T-Mobile and Frontier sitting in a tree, D-E-P-L-OY-ING. New Street Research analyst Jonathan Chaplin told Fierce the pair could be a match made in heaven as reports surfaced that the wireless operator is looking to pursue a fiber joint venture or commercial partnership.
Bloomberg reported this week T-Mobile has hired Citigroup to help it find a partner for a joint venture that could be worth up to $4 billion. The move comes more than a year after T-Mobile launched a fiber pilot program in New York City.
T-Mobile declined to comment. But Chaplin told Fierce that Frontier Communications seems like a natural fit for the role for a number of reasons. Frontier is currently working toward a goal of reaching 10 million locations with fiber by the end of 2025. It ended Q3 2022 with 4.8 million locations passed.
According to Chaplin, T-Mobile is likely looking for an operating partner rather than just an investor to supply capital. And in terms of operational execution, Frontier has a leadership team that can’t be beat, he said. Plus, the pair have similar company cultures and market positions as disruptors, Chaplin added.
“T-Mobile isn’t interested in just investing $2 billion in a fiber venture. They’re doing this because there’s a prospect it’s going to become a much bigger strategic initiative,” Chaplin said.
While T-Mobile has historically preferred to lease rather than own fiber for its cellular network, it has recently indicated it is at least interested in learning more about terrestrial networks. The New York pilot aside, CEO Mike Sievert responded to a question about fiber on T-Mobile’s Q3 2022 earnings call by saying it is “interested in adjacencies that would very smartly utilize” its brand, 5G network and team.
“We have some partnerships that we're pursuing now called T-Fiber at a very small scale, so we can make sure that we're learning,” Sievert continued. “We're also learning a lot about what it takes to be a home broadband operator.”
For Frontier, a joint venture could give it the capital necessary to target markets beyond the scope of its current plan and could potentially tee up a mobile partnership as well, Chaplin said. Frontier is currently in phase two of a three-phase fiber build plan. Phase two (or Wave 2 as the company calls it) will see it add 6 million new fiber locations to reach its 10 million target.

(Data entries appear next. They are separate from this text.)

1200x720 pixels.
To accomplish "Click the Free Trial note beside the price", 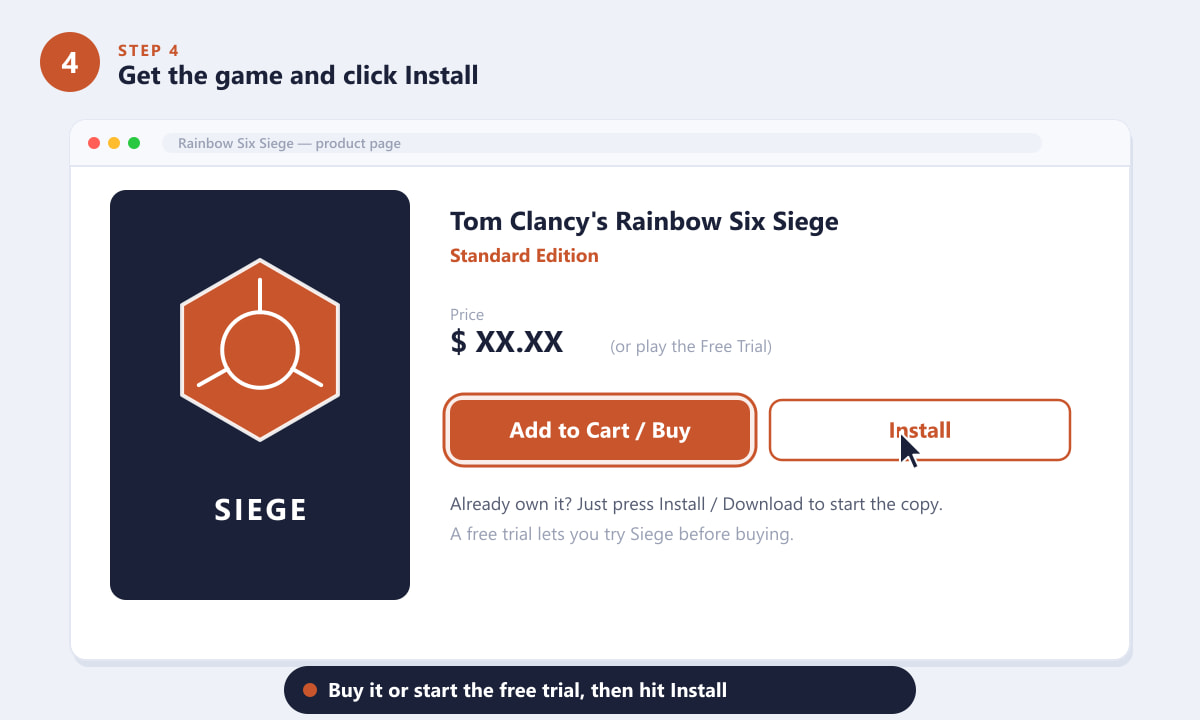I will pos(691,347).
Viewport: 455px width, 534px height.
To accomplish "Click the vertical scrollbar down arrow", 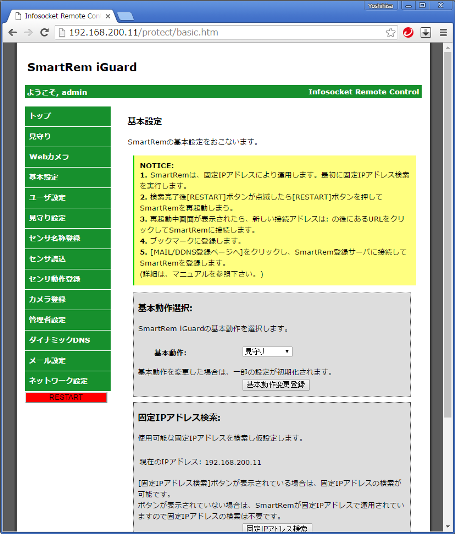I will coord(448,527).
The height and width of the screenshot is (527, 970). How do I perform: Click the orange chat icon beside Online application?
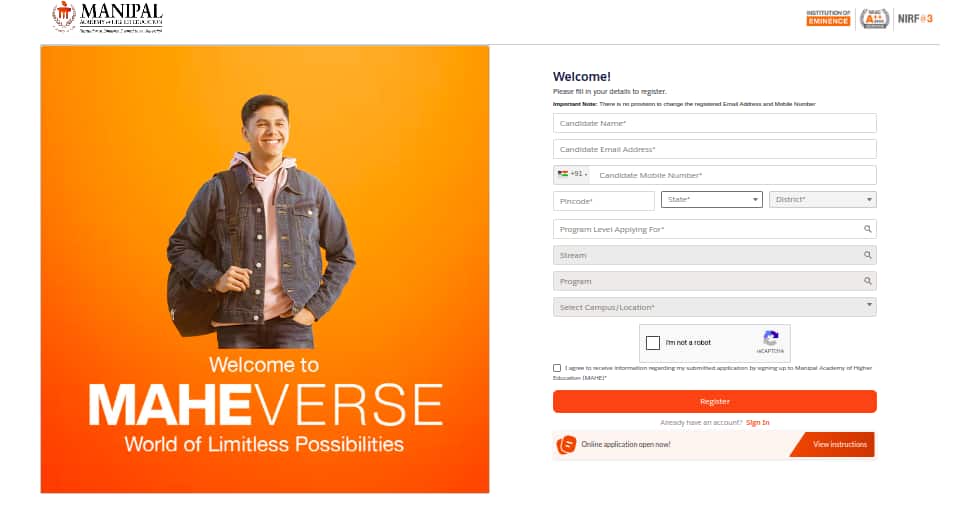pyautogui.click(x=566, y=444)
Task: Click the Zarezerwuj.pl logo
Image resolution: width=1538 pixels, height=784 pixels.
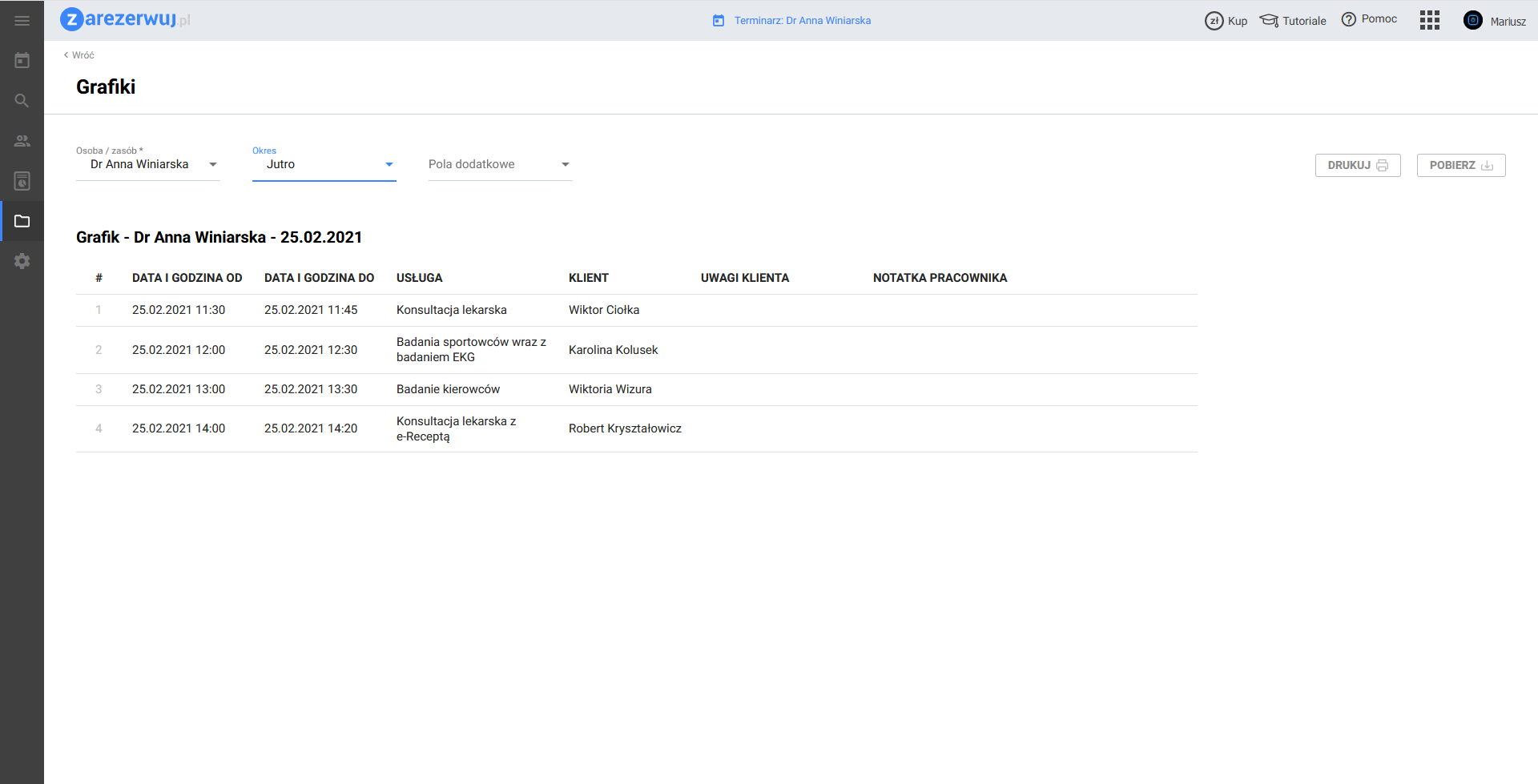Action: (x=125, y=19)
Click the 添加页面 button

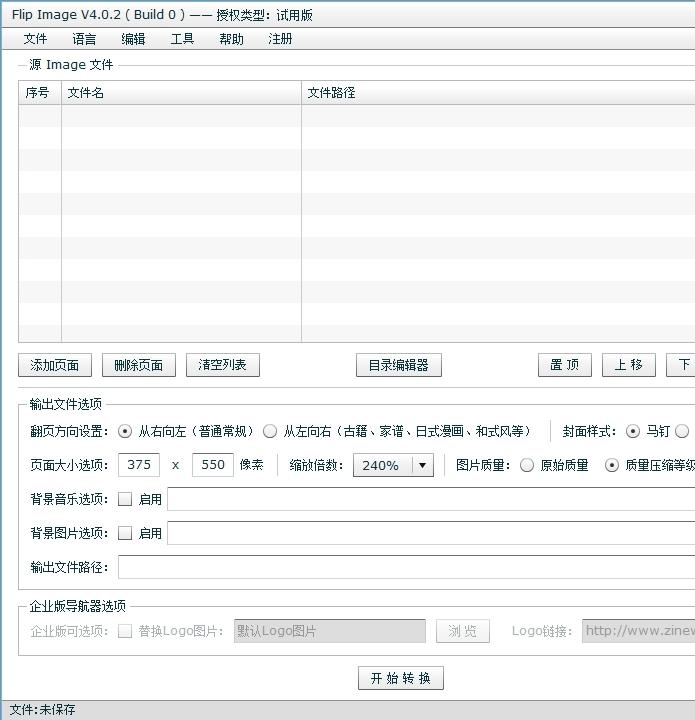[x=55, y=365]
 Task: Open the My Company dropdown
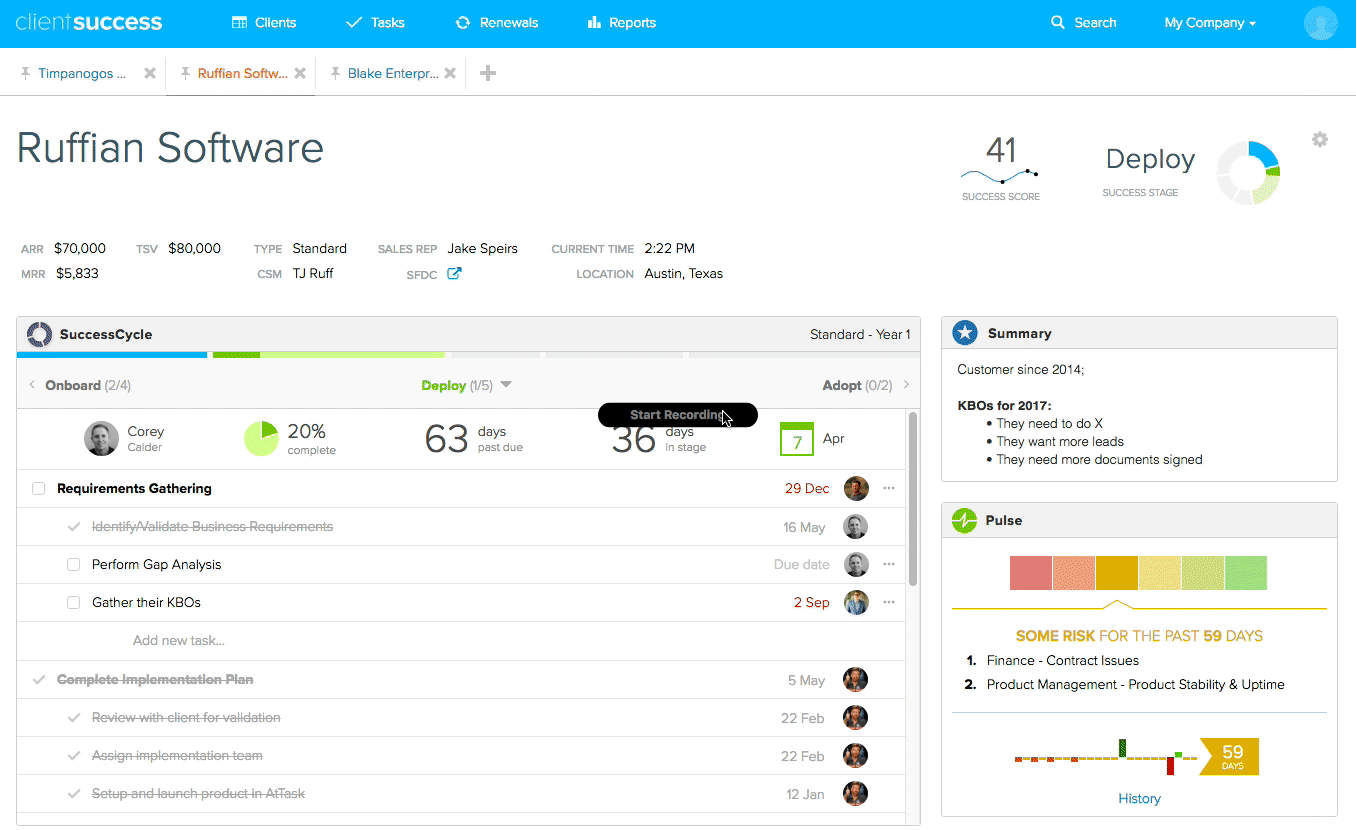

But it is also eyeing an opportunity to reach as many as another 5 million locations in Wave 3. Executives have said previously that the scope of phase three will be dependent on its ability to secure government subsidy funding.
“They’ve got a bunch of assets that they can’t get to because they’re using all of their available capital to go after other assets,” Chaplin said of Frontier. “And then there’s a big subsidy opportunity through the BEAD program that the Frontier guys on their own can’t get to as well.”
Making it work
To be clear, Chaplin said the idea of a T-Mobile-Frontier tie-up is purely speculative at this point. If there were discussions between the pair, he said, then T-Mobile wouldn’t have hired Citigroup to help it find a partner.
In a note to investors, Chaplin said a $4 billion joint venture could help T-Mobile reach at least 1.4 million homes.
But he told Fierce T-Mobile and its partner – especially if it is Frontier – will need to work out who will own the customer relationships in the markets covered.
There are a few options for how this could shake out: first, one of the companies is granted exclusivity in the joint venture markets; two, the pair do a 50-50 split; or three, the partners have a jointly-owned asset that they both market.
Chaplin said he doesn’t think Frontier would be thrilled to just be responsible for deploying the infrastructure and let T-Mobile own the customers, nor does he think T-Mobile would just want to contribute capital and let Frontier be the face of it all. Either arrangement is possible, though, given Frontier has a wholesale business already and T-Mobile is actively seeking knowledge behind the scenes.
In terms of the third option, Chaplin said while there aren’t too many examples in the U.S. of operators having jointly owned assets, the model is both popular and successful in Europe.